With a generation of Afghans trying to catch up on their education, the education ministry is key to the government’s credibility. After years of drift, Atmar is now grappling with the challenges of reaching more than 10 million young people, and many would-be adult learners.
The new incumbent is ensuring that educational development is Afghan-led while retaining support from the international community which helps to plan and implement it, as well as paying most of the bills.
This is a highly skilled balancing act: get it right and the people can experience real progress; but get it wrong and the government is criticised for achieving little on the ground, or it is accused of being run by foreigners. It is clear that where donor funds have been disbursed wisely, there has been real material and social progress. This covers health, education, job creation and security in most of the north of the country.
Social norms are changing through the actions of people like Rohgul Walidzada, who could not step out of her house in the northeastern Badakhshan province five years ago.

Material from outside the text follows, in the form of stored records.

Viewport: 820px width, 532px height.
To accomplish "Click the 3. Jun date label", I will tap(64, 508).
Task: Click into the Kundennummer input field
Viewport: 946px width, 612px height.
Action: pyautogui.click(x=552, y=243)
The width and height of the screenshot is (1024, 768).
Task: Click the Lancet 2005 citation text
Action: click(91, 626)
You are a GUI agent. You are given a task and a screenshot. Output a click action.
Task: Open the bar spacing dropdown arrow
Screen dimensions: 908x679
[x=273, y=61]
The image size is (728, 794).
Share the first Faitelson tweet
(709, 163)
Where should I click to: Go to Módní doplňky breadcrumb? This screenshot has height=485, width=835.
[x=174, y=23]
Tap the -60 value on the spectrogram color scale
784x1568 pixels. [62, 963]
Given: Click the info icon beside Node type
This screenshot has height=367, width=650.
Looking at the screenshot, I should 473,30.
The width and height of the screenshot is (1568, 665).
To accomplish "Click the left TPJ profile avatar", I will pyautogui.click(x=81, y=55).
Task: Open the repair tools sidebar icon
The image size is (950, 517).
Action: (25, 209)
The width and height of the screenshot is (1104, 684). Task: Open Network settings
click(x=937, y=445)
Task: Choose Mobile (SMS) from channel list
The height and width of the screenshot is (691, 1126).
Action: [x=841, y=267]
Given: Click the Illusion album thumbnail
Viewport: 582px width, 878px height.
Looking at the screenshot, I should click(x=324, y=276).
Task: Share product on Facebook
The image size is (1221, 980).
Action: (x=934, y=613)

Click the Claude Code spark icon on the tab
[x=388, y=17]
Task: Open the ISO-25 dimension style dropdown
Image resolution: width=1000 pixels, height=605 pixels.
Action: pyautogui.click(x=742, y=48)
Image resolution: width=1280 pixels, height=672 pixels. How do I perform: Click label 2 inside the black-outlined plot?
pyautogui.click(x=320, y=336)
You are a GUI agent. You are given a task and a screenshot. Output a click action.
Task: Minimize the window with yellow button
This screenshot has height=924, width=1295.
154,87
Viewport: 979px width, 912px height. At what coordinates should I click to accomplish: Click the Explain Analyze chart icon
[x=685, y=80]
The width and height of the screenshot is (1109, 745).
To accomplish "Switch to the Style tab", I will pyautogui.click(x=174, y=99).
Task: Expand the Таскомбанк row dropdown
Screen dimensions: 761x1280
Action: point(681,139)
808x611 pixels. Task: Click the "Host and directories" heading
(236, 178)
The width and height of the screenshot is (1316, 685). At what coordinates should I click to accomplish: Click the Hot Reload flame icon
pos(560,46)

An experienced science teacher, Walidzada braved taunts and threats to find employment with a British NGO, AfghanAid, and stood for parliament against former president Burhanuddin Rabbani. Her two daughters are studying engineering at Kabul University.
But there is widespread fear that this progress is fragile. Many roads in Badakhshan province are flanked by opium poppy fields, and few roads are immune from banditry. There was no appetite for a return to the Taliban in areas I visited – which are away from the Pashtun heartland of the country – but there was an overwhelming belief that Pakistan was working to re-install them.
Governor Taniwal was critical of the recent peace settlement between the Pakistan government and its own tribal militants just a few days before his death. The Kabul riots in May, which probably claimed many more lives than has been admitted, took everyone by surprise and revealed major weaknesses in the Afghan police and army. It subsequently became clear that the anti-Americanism sparked by a fatal road accident was opportunistically exploited by political forces opposed to the Karzai government.
This remains a vulnerable regime, as the assassination of Taniwal has also shown, but foreign troops are seen by most Afghans as a necessary buffer between progress and anarchy. The British government is committed to assist Afghanistan until 2010. Aid workers and soldiers from the International Security Assistance Force (ISAF) are optimistic about the future, but they believe it will take a lot longer than four years.
Much will depend on the Afghans taking effective control of developing their country, and that depends critically on leaders of the calibre of the late Taniwal. His death is a tragedy, but if it deters other talented Afghans from taking up where he left off, it could be a catastrophe for Afghanistan.